[[ TEXT BLOCK open ]]
You have a big, long-term goal that will take time. You can’t do it all at once. You can only do what you can do right now. So, how do you do that? Since Mike recently finished a long process of completing his PhD, we figured we’d talk about deferred gratification and task-oriented thinking in the face of those long-term goals that can seem overwhelming if you try to think about the whole thing.

Task-Oriented Thinking

  • “Ready, Fire, Aim!”
  • There’s a degree to which not knowing exactly what will be involved is a good thing, because if you could/can really imagine what it will take, you’d feel overwhelmed. But hey, once you’re 40% in, might as well dig your heels in and keep going!
  • There’s a lot of ebb and flow to your energy levels on an absolute level, but this is ALSO true to the various domains in your life. Brain is fried from X? You may not need to take an absolute break because you might be able to work on something else that uses your brain or body in a totally different way (physical vs. mental, logical vs. creative, etc.)
  • There’s a danger in fitness because they’ll lie to you. If you want to do a PhD and you walk in and say “I want to do it in two years!” you’ll just be told to get lost. Do that in fitness? Even if it is something that will take multiple years, there will be plenty of snake oil salesmen promising you, yeah, sure, you wanna do it in two months? No problemo!

Deferred Gratification: “The ability to resist the temptation for an immediate reward in order to wait for a later reward. Generally, delayed gratification is associated with resisting a smaller more immediate reward in order to receive a larger or more enduring reward later.”


  • The Stanford Marshmellow Stud(ies) (LINK – it has its own wikipedia page!). These were done by professor Walter Mischel on children who had to resist instant gratification to get a higher-value reward. The wiki page has a lot of links to the actual studies, as well as to some of the follow-up studies years later.
[[ TEXT BLOCK closed ]]
[[ PROVIDED DATA open ]]
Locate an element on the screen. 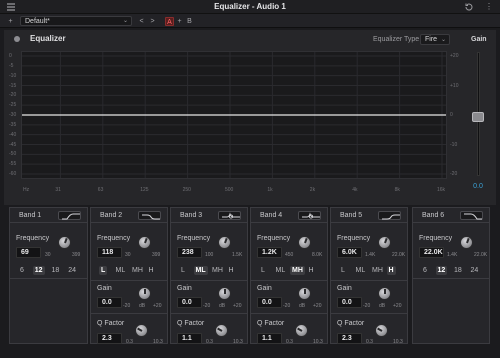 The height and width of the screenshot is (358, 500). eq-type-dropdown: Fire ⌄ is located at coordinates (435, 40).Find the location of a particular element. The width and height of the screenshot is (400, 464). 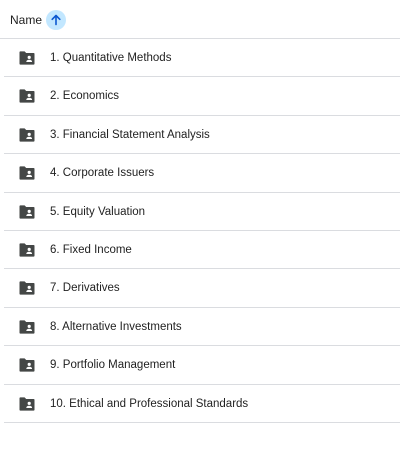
[[ PROVIDED DATA closed ]]
WHAT IS NEEDED: Carry on with the piece about deferred gratification and long-term goals, picking up right after its last sentence.

ANSWER SPACE:
  • A good complement to a wikipedia page on them is Roy Baumeister and John Tierney’s Willpower: Rediscovering the Greatest Human Strength
  • Scott told a story of just being overwhelmed in his first year at university. The idea of doing all these things: worrying about this year, next year, the eventual thesis he’s supposed to do, etc.. Finally, a prof took him out for lunch and explained what boils down task-oriented thinking.
  • At the same time, of course, you still should see the forest for the trees: if you don’t look ahead at all you’ll end up on a path to nowhere.
  • Mike like’s Stephen Covey’s habit “begin with the end in mind,” (from his 7 Habits book) where you literally think about your funeral, which almost instantly answers: are you doing things right now that will lead to that?
  • Both Scott and Mike mentioned instances of profs or figures they respected giving them some kind of challenge or reinforcement at pivotal times. But what about if you haven’t had that yet? What do you do? It can seem hard if you don’t know if/when such help will enter your life. For Scott, the answer is the application of task-oriented and useful thinking to the PAST. See small wins AS wins. When you overcome an obstacle, even if it’s small, acknowledge it, and BUILD on it.